SAN FRANCISCO (Reuters) - Google Inc (GOOGL.O) may be moving into the U.S. auto insurance market with a shopping site for people to compare and buy policies, an analyst said on Thursday, as it continues to shift its attention to the automotive industry.
The search giant is planning soon to pilot its new Google Compare auto insurance comparison shopping site, wrote Forrester analyst Ellen Carney in a note. According to Carney, the company has been pitching the service to insurance providers for more than two years.
Google, which currently offers a service in the UK for users to compare over 125 auto insurance options, takes a cut when a user buys insurance online or by phone.
Industry experts say the Mountain View-based company has increasingly been exploring online searches tailored toward specific industries or markets. Google already offers its users a site to compare travel destinations and find the cheapest flight fares, for instance.

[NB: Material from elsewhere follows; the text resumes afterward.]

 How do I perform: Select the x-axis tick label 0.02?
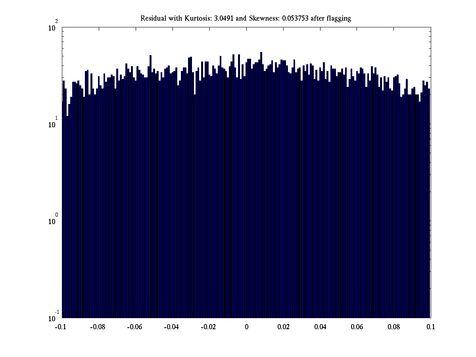(283, 327)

Google in past years has begun to expand beyond its home turf of Internet search and advertising, seeking to extend its technological dominance to fields as diverse as self-driving cars and robotics.
Carney expects the California pilot for the new service to begin in the first quarter of 2015. Google is already licensed to sell auto insurance in 26 states and is working with a handful of insurers including Dairyland, MetLife and others, she said.
In addition, a Google employee is licensed to sell insurance on behalf of CoverHound, a San Francisco-based company that pulls insurance options from the largest carriers.
Google said it does not comment on speculation.